What needs to be done: Answer with a number only, giving how many lines in the data below include "green".

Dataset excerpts
* * * *
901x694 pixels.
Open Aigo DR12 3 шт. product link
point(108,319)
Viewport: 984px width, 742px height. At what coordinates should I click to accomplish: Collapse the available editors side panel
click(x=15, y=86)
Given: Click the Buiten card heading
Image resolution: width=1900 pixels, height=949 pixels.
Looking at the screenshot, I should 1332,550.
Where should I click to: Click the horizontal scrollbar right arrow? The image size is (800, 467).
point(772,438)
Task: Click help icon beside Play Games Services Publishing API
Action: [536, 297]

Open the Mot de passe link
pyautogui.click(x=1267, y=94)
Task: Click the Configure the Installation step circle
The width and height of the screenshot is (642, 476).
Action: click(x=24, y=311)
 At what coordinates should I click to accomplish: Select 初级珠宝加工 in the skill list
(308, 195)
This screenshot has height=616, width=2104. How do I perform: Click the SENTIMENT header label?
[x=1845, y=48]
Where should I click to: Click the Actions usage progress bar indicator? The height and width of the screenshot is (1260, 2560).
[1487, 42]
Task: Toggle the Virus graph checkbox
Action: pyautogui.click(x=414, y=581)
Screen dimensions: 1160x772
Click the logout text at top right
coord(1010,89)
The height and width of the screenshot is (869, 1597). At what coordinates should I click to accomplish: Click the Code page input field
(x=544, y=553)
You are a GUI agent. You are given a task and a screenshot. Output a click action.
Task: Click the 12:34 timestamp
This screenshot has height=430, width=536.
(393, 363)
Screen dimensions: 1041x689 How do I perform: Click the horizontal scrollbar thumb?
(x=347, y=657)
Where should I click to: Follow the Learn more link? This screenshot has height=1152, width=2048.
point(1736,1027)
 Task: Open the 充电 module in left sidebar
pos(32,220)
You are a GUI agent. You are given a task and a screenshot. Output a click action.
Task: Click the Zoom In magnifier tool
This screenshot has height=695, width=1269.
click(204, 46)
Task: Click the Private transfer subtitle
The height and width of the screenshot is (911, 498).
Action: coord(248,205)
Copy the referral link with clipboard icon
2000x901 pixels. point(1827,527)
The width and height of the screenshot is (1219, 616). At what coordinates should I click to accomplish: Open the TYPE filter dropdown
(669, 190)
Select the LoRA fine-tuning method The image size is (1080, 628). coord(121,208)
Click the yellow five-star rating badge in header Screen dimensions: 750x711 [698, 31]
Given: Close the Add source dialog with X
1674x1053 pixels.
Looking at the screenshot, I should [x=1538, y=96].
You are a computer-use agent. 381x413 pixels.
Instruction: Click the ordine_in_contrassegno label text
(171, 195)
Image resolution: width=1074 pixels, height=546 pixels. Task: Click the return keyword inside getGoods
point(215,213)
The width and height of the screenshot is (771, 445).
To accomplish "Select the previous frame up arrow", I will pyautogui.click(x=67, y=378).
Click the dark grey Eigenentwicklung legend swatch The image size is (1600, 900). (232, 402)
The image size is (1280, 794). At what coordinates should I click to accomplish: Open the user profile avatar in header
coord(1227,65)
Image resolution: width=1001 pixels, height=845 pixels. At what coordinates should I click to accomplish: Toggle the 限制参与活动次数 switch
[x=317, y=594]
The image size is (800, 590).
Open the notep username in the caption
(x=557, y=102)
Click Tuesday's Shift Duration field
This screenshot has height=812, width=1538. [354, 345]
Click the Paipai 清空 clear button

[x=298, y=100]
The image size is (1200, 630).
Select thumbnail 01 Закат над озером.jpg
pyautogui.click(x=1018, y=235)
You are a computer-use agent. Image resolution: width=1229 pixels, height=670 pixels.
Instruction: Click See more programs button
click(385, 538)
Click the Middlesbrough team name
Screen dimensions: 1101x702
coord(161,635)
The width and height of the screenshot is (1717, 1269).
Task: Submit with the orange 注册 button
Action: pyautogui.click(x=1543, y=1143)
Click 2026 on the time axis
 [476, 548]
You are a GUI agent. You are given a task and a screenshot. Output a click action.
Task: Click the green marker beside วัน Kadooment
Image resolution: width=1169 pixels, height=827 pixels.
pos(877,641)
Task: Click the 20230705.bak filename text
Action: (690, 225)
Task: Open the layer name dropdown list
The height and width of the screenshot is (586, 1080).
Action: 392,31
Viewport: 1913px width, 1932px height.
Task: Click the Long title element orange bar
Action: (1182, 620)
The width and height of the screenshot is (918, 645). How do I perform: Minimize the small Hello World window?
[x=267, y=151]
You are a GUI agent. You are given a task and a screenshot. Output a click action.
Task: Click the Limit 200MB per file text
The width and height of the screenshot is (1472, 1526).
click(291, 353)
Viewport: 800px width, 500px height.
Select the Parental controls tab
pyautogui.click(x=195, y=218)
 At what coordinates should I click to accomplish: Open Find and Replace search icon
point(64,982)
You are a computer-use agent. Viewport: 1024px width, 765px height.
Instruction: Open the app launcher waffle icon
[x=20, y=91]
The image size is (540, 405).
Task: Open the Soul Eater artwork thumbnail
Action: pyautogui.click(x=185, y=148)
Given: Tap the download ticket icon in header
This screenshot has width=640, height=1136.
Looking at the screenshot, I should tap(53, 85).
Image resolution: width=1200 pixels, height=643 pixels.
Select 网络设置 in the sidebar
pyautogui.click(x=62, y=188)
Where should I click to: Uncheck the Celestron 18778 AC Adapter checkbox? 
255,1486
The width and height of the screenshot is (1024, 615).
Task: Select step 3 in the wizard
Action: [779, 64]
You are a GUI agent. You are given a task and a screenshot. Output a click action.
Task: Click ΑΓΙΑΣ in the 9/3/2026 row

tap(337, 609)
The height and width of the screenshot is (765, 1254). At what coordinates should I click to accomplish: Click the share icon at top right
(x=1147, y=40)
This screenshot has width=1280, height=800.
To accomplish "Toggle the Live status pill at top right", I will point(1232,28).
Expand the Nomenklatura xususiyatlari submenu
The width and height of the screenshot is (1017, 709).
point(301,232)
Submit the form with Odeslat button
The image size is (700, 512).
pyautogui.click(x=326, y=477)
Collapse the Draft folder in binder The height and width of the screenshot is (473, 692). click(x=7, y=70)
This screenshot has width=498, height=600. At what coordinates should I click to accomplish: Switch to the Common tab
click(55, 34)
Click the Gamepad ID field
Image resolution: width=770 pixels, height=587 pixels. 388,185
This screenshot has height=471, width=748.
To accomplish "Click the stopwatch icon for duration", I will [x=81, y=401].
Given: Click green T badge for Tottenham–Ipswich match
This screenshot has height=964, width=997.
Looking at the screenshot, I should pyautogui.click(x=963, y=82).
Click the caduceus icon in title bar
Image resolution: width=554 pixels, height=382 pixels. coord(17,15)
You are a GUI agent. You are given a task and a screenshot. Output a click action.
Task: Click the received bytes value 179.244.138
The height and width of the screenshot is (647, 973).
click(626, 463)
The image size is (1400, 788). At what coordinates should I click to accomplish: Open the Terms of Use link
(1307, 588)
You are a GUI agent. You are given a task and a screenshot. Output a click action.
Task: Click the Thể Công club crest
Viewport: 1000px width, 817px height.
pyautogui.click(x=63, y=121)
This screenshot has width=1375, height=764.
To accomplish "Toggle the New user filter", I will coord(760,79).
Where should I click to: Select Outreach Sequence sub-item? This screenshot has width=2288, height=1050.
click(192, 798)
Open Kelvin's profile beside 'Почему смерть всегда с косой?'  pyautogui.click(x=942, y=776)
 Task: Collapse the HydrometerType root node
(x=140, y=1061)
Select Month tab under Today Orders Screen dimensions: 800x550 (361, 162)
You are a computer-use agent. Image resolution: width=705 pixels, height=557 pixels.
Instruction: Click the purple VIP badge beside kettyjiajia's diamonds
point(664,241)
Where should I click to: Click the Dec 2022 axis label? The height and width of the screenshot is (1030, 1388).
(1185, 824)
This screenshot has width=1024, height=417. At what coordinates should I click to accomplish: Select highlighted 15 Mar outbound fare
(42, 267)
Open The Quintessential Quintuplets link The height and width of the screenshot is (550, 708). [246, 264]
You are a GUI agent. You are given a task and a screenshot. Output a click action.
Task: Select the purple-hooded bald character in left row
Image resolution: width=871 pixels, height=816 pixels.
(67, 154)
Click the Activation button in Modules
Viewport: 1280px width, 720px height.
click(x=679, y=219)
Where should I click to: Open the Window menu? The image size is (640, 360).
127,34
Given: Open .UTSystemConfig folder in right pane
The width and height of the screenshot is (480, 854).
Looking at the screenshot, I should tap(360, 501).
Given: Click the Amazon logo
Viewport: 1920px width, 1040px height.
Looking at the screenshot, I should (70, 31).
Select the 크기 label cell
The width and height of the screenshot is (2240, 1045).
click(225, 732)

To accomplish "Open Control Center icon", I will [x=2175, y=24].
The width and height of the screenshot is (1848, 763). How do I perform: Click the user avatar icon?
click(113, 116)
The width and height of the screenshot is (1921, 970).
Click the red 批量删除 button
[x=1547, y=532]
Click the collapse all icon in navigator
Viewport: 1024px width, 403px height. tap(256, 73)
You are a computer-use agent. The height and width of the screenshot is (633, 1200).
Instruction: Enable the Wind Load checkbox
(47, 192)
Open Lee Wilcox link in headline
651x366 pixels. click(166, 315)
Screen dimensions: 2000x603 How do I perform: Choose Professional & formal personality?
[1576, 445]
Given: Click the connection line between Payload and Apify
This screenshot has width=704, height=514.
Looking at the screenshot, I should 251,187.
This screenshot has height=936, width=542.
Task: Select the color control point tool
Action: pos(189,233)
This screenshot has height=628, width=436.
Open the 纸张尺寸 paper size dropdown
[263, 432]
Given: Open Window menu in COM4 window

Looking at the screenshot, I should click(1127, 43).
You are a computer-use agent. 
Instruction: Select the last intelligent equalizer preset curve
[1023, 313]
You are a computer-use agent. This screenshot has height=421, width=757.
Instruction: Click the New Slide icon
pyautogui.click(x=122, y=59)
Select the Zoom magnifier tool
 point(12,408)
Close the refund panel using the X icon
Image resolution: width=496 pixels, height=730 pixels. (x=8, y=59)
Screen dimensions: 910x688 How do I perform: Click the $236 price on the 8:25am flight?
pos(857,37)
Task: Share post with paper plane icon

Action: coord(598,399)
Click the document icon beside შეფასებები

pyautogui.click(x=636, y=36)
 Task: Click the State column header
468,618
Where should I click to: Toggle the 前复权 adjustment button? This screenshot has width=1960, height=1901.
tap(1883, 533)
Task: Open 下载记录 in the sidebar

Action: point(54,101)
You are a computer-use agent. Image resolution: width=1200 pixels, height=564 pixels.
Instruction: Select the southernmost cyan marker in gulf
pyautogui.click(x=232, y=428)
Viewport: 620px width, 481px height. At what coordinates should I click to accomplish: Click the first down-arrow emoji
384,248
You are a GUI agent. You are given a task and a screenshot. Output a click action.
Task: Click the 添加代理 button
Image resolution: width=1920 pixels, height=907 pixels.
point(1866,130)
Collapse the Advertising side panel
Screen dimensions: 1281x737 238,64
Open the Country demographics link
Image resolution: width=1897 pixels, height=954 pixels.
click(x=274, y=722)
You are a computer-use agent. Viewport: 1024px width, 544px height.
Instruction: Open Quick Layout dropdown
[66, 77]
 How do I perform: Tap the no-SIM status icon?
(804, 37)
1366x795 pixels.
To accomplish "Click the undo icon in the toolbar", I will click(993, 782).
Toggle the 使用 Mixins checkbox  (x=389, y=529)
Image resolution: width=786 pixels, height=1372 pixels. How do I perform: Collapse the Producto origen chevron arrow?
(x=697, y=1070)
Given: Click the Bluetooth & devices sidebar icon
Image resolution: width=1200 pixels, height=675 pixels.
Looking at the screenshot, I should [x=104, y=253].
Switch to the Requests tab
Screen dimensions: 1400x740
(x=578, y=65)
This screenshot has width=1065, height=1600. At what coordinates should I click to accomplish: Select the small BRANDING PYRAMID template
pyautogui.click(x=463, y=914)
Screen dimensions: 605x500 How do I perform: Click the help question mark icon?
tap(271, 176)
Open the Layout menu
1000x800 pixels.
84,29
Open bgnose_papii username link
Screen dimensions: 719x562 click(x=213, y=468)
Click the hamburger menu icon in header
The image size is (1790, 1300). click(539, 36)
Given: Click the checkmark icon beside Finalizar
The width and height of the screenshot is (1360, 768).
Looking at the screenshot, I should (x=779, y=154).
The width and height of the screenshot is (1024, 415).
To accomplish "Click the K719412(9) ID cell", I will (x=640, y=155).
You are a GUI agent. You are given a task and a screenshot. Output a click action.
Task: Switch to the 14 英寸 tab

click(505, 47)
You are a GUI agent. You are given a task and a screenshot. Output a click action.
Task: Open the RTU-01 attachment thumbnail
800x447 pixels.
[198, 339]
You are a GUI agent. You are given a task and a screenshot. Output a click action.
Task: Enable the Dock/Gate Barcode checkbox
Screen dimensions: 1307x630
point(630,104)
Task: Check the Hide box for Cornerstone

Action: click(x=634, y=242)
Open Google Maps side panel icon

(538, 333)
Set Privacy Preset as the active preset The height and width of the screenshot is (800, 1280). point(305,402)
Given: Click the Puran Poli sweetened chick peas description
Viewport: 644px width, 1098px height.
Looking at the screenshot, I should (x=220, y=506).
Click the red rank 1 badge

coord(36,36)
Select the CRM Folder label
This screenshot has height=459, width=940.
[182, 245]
* * * *
Solution: 2